Task details:
Could you rewrite the records that open with the line containing "This screenshot has height=408, width=757." and close with the line containing "coord(338,41)", changing "home icon" to "house icon", keeping everything else unchanged and leaving out the pictures?

Dataset extract:
····················

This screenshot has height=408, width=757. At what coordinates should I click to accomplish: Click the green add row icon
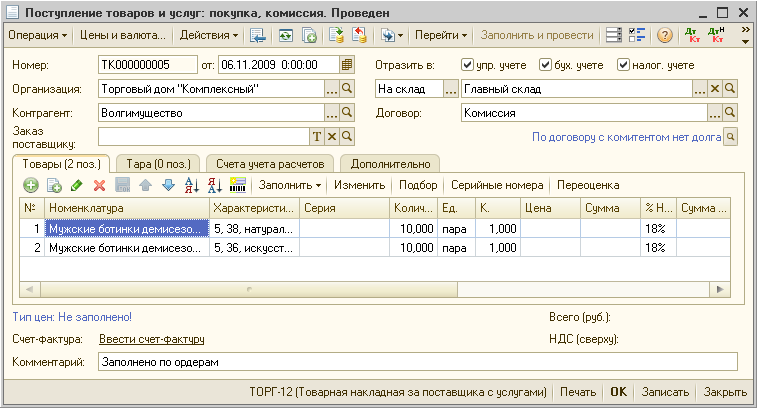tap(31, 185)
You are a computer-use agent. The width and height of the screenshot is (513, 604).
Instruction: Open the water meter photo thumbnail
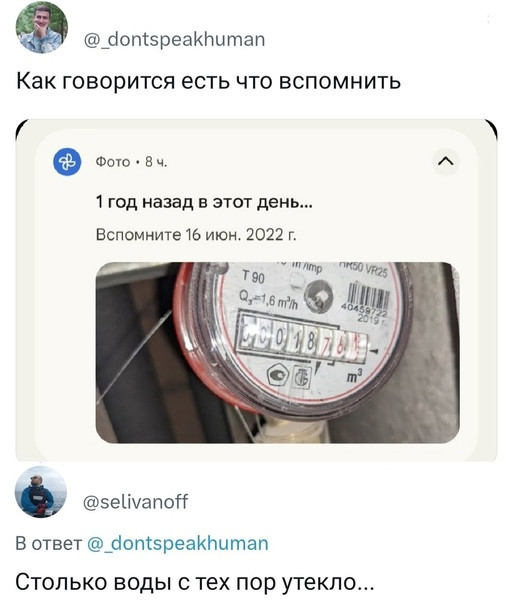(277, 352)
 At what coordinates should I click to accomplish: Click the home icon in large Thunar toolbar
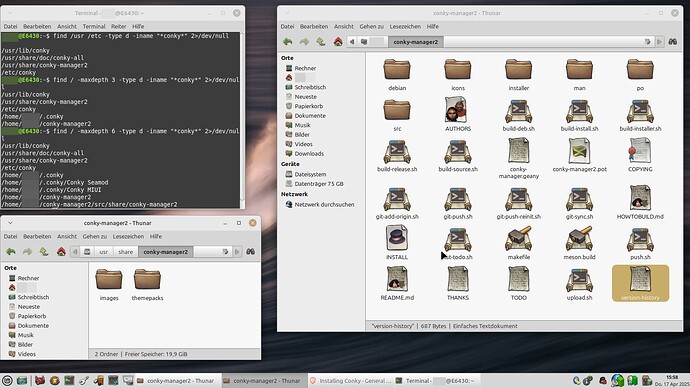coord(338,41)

····················

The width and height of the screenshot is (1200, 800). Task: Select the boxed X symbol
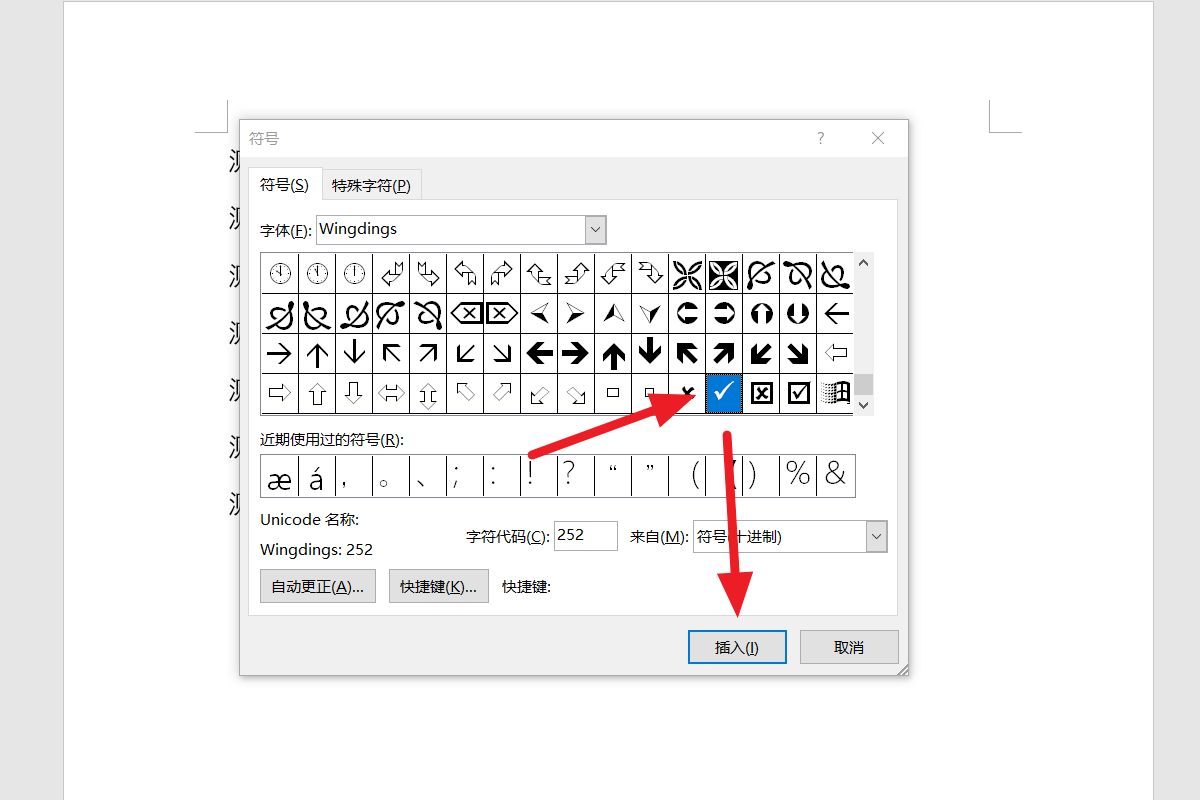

····················

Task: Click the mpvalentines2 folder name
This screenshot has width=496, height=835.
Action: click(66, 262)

····················

Reply:
This screenshot has height=408, width=757. At what coordinates should I click to accomplish: Click the green add row icon
tap(31, 185)
You are a computer-use agent. The width and height of the screenshot is (513, 604).
Instruction: Open the water meter photo thumbnail
(277, 352)
 At what coordinates should I click to accomplish: Click the house icon in large Thunar toolbar
coord(338,41)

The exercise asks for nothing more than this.